August 3, 2020 | Cathy Thomas Hess, BSN, RN, CWCN

3 Minute Read

Defining Workflow Dependencies

Managing the work required for your role can be a daunting task. You must observe all of the rules and regulations for work performed and maintain an accurate picture of your clinical documentation to meet the proper reimbursement requirements within your place of service. The key to accurate clinical documentation is smart workflow design. Although many of my columns center around workflow, understanding why particular documentation elements are of critical importance remains paramount. In this column, we will discuss how your documentation creates workflow dependencies, which are vital for your business to be successful within your department. Getting to the details within each dependency is step 1. Understanding why these steps are important is step 2. Applying these steps to your area of business is step 3.

According to the American Health Information Management Association, clinical documentation is at the core of every patient encounter. In order to be meaningful, it must be accurate, timely, and reflect the scope of services provided. Successful clinical documentation improvement (CDI) programs facilitate the accurate representation of a patient’s clinical status that translates into coded data. Coded data is then translated into quality reporting, physician report cards, reimbursement, public health data, and disease tracking and trending. The convergence of clinical, documentation, and coding processes is vital to a healthy revenue cycle, and more importantly, to a healthy patient. To that end, CDI has a direct impact on patient care by providing information to all members of the care team, as well as those downstream who may be treating the patient at a later date.

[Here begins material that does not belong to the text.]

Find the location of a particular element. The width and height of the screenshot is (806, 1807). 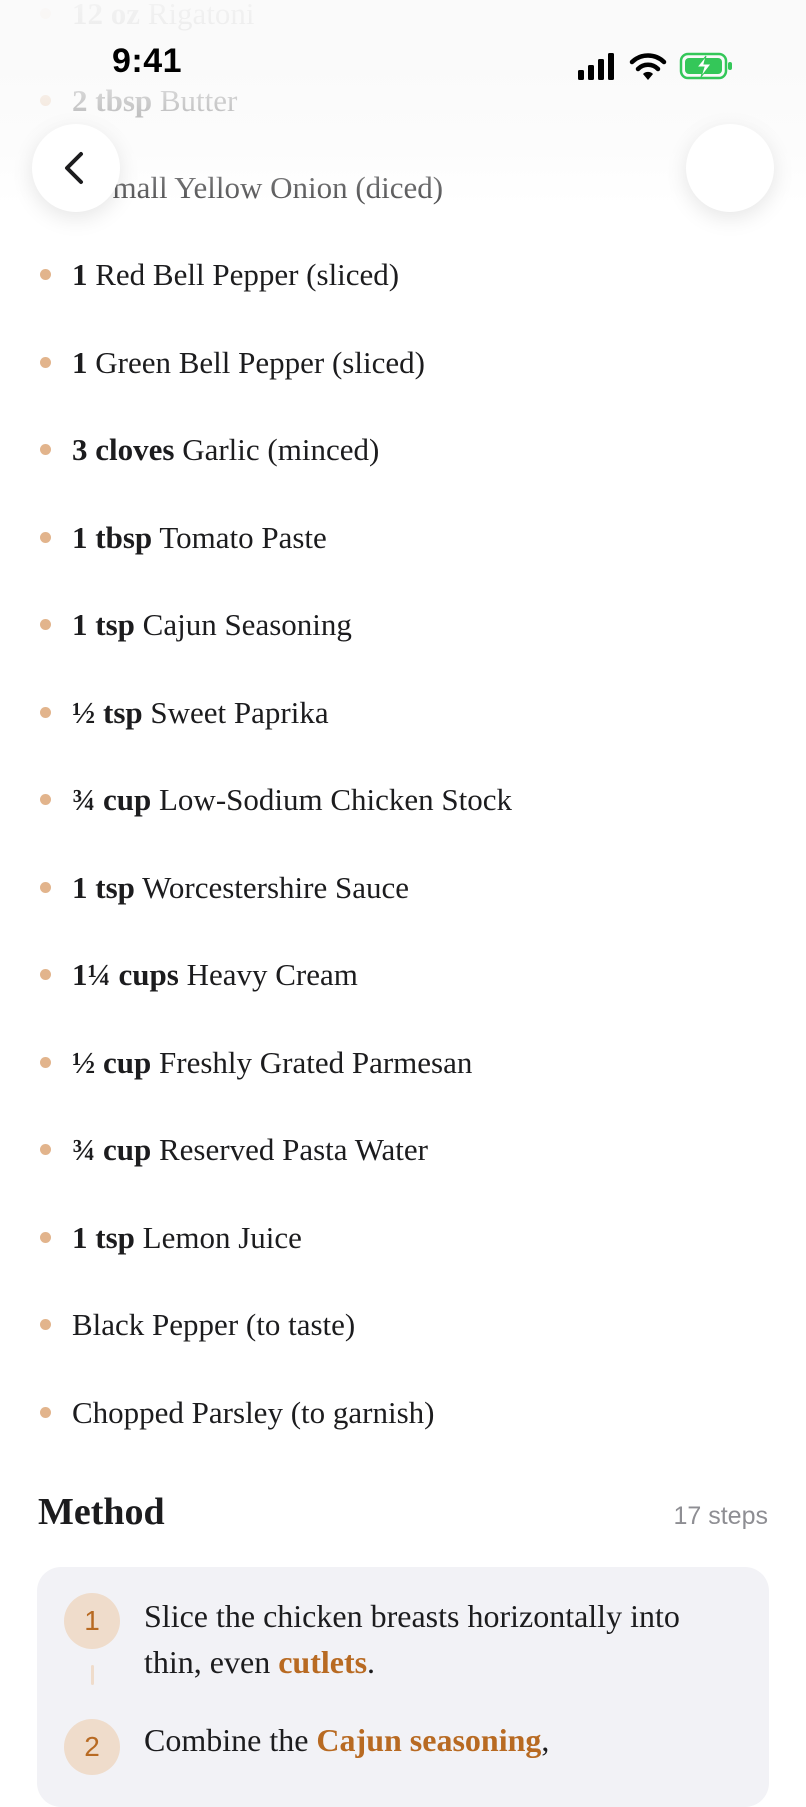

In order to capture proper clinical documentation, it is important to configure your workflows with the appropriate elements to meet the rules and regulations of your workplace. One of the first steps is to define your day-to-day structured activities. Understanding each part of your process, no matter how small, is critical. Each action has dependencies within a workflow including the responsibilities of your staff or resources used, rules of governing bodies, and requirements for clinical documentation. The details of each documentation dependency in a workflow are defined by the responsibilities performed by the resources within your place of service. The responsibilities are translated as physical actions or tasks. The actions or tasks form the proper steps for documentation and payment rendered.

In order to define the dependencies within a certain workflow, you need to sit down with your team and discuss the work performed within each discipline. Once the conversation starts, it is imperative to deconstruct the actions taken to complete each task. Each individual task becomes the basis for the actions taken by your team and translated into the clinical documentation for the work you perform.